A new model of cystic fibrosis pathology: Lack of transport of glutathione and its thiocyanate conjugates
Introduction
Cystic fibrosis (CF) is an autosomal recessive disorder characterized by repeated and destructive lower respiratory infections, resulting in the gradual destruction of the lung tissue in patients, and ending in an early death. The disease affects approximately 30,000 children and adults in the United States. The etiology of the disease has been traced to the mutation of the cystic fibrosis transmembrane conductance regulator (CFTR) protein which has long been thought to govern chloride ion conductance in epithelial cells. And, while loss of chloride conductance is the “gold standard” in terms of diagnostic parameters, loss of this function does not fully explain the diverse pathologies seen in this disease.
Since the discovery of the CFTR and its respective gene in 1989, there has been an enormous drive to further understand the disease and in fact, try to correct the imperfection via gene therapy. Because CFTR has been the center of attention in CF research, it has become much clearer what its function is as a membrane protein, and there is a better understanding of its similarities to other ATP-binding cassette (ABC) membrane proteins [1]. It is now known that the CFTR, just as the other ABC proteins, is permeable to glutathione (GSH) and that the lining of the CF lung which has a defective CFTR is abnormally deficient in this anti-oxidant protein [2]. There is now a better understanding of the disease, but the cause of the various pathologies associated with CF still remains elusive.
In order to shed further light on the various disease mechanisms in CF, it is important to consider the role of the CFTR, its relationship to GSH, and the intracellular and extracellular resulting effects due to transport deficiency.

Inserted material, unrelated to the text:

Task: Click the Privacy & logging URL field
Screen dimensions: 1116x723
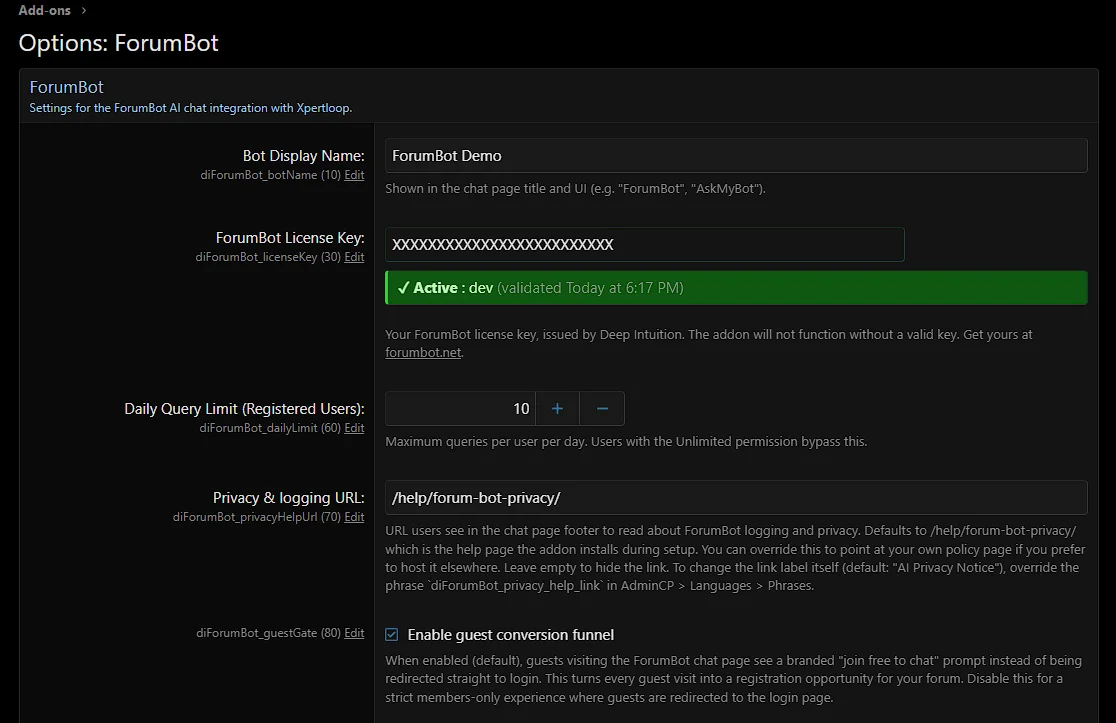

Further, there has been a great deal of CF related papers published which discuss the activity of enzymes and various DNA factors, that are either inactive or overactive, all of which depend on zinc as a cofactor. Owing to zinc’s ability to act as a cofactor in various enzymatic reactions, and because the proper activity of zinc is dependent upon the redox state of the cell, our interest has been the effects of altered zinc homeostasis due to the abnormalities of GSH homeostasis.
Moreover, the immune system in CF is compromised, particularly in the respiratory tract, which remains a major cause of mortality. The immune system in CF seems to be skewed toward the humoral immune response, while cell-mediated immunity is lacking [3], [4]. The obvious result is hyperinflammation, which is destructive to the lung, and creates an inability to combat invading bacteria, such as Pseudomonas aeruginosa, which colonizes the lungs of these patients at a very young age. Certain immune factors such as the lactoperoxidase system and neutrophil activity are faulty in CF. And, anti-inflammation therapy remains central in most treatment protocols.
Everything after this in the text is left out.